Helga welcomes amateur muralists: “One doesn’t need to be an artist in the conventional mould,” she told me, “just slap the colours on.” But one famous guest painter was Jane Lillian Vance, a Virginia Tech instructor who created a stunning downstairs gallery – dubbed “the grotto” – in honour of her former student Morgan Harrington, who was abducted and murdered in 2009. The girl’s ashes are mixed in with the paint, which adds to the hotel’s slightly macabre air.

One afternoon, a Norwegian guest passed my worksite, and spotted me in my smock, atop a stepladder. “Are you a ghost?” he barked. He wandered off, scowling. “You can’t tell in this place.” Another day, when I was invited to Helga’s private quarters for a cup of green tea, I ducked as a bat shook off its nap and darted past me.

“Everyone has art in them,” Helga said. Halfway through my 10-day stay, she came to survey my work, clad in an electric-blue kimono and sunglasses. “Just doodle it out!” Helga instructed, repeating the advice her father had given her. To Helga, and now to her hotel’s fleet of volunteer painters, this phrase has formed something of a rallying cry.

helgasfolly.com

FIVE MORE PLACES TO STAY FOR FREE

Mad Monkey hostels, Cambodia and the Philippines

At Mad Monkey hostels – in six locations across Cambodia and the Philippines – artists, musicians, DJs, photographers, videographers, writers and bloggers are invited to apply via its Creative Hub programme, with skills or work exchanged for anything from one night’s dorm stay for doing a DJ set, to 14 days’ private room stay in exchange for writing a thorough travel guide for its website. Artists can also negotiate a free stay for up to four days in exchange for creating a piece of work for the hostel – there is also potential to be offered a longer residency.
madmonkeyhostels.com

Sunrock Backpackers’ Hostel, Corfu

Beside Pelekas beach, Sunrock is a laid-back hostel offering cheap accommodation for those after a Mediterranean getaway. For those who want to wile away a month or longer in the Greek sun, the hostel runs a volunteer programme in exchange for food and board. You can help out in the daily running of the hostel, or work on its organic farm, with tasks including feeding the animals, collecting eggs, picking fruit and vegetables and stacking hay bales.
sunrockhostel.com

Piha Beachstay, Auckland, New Zealand

For those seeking surf and solitude, Piha Beachstay, in a remote coastal village in the Waitakere Ranges regional park, is a perfect spot.
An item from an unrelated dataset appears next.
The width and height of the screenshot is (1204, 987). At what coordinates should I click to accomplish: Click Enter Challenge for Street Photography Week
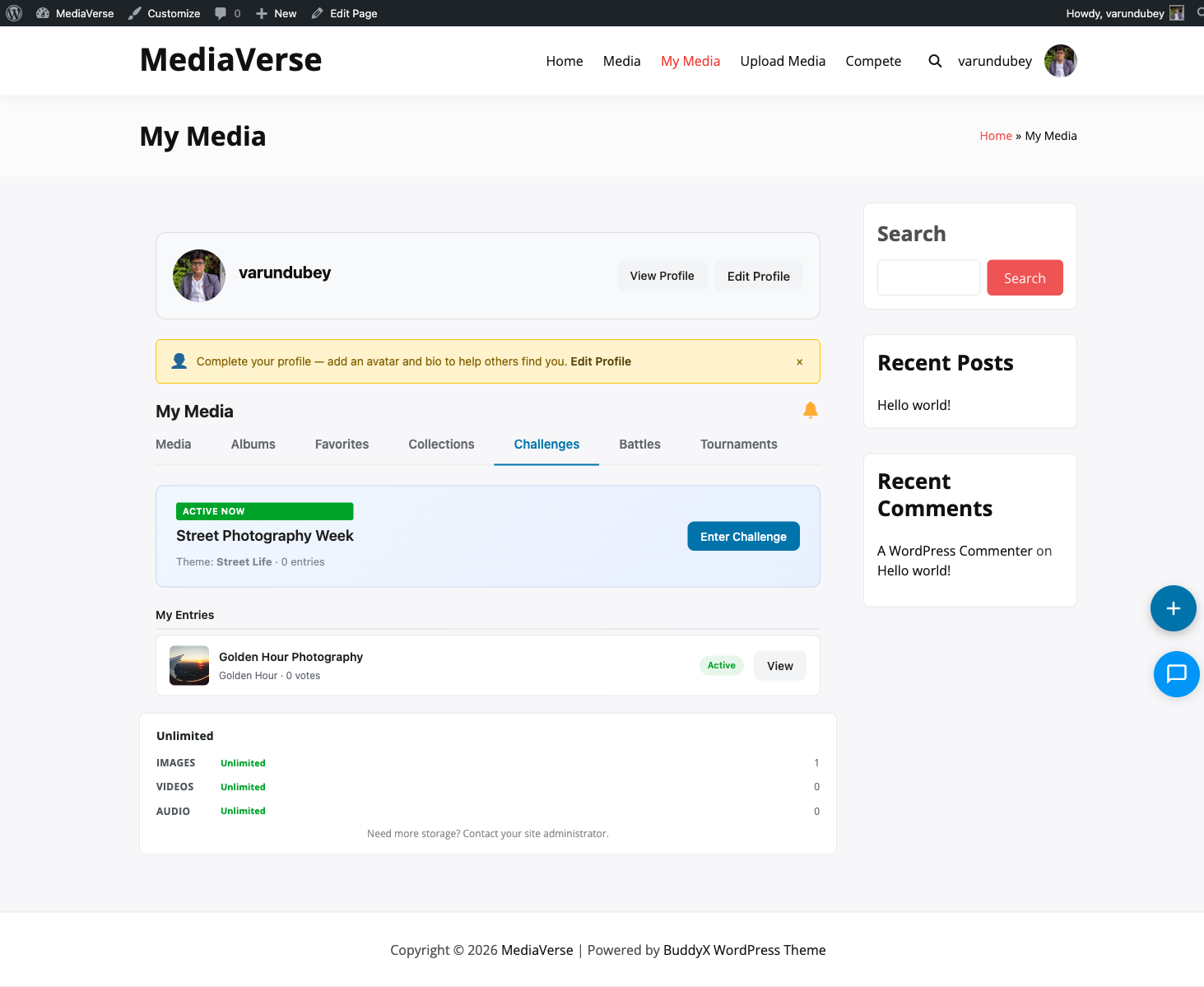tap(743, 536)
Volunteers are welcomed via the Workaway website and guests can help out with gardening, general maintenance and or with ongoing eco-projects.
workaway.info

The Place, South Africa

The Place is a tranquil farmstay in a stunning valley setting with two self-catered guest cottages. It is welcoming of artists and has a studio and creative space available to use. It also welcomes volunteers, and though the work required is “hands on”: converting accommodation, constructing “earth tents” out of mud and straw, and tending to the organic permaculture gardens, volunteers are promised plenty of free time to “meditate, read, study and explore the farm”.
the-place.co.za

Casa Mermejita, Oaxaca, Mexico

On a tranquil hillside overlooking the sea, Casa Mermejita is a creative eco-hotel filled with contemporary art and surrounded by tropical fauna. It’s always on the lookout for those with a focus on land art – art that works with the earth, sand, rocks, etc – to help create work that will add to the atmosphere and environment of the hotel and its surroundings. In exchange it can offer a private room, two meals a day, and potentially some payment for your art too – it’s up for negotiation. Volunteers are accepted via Workaway.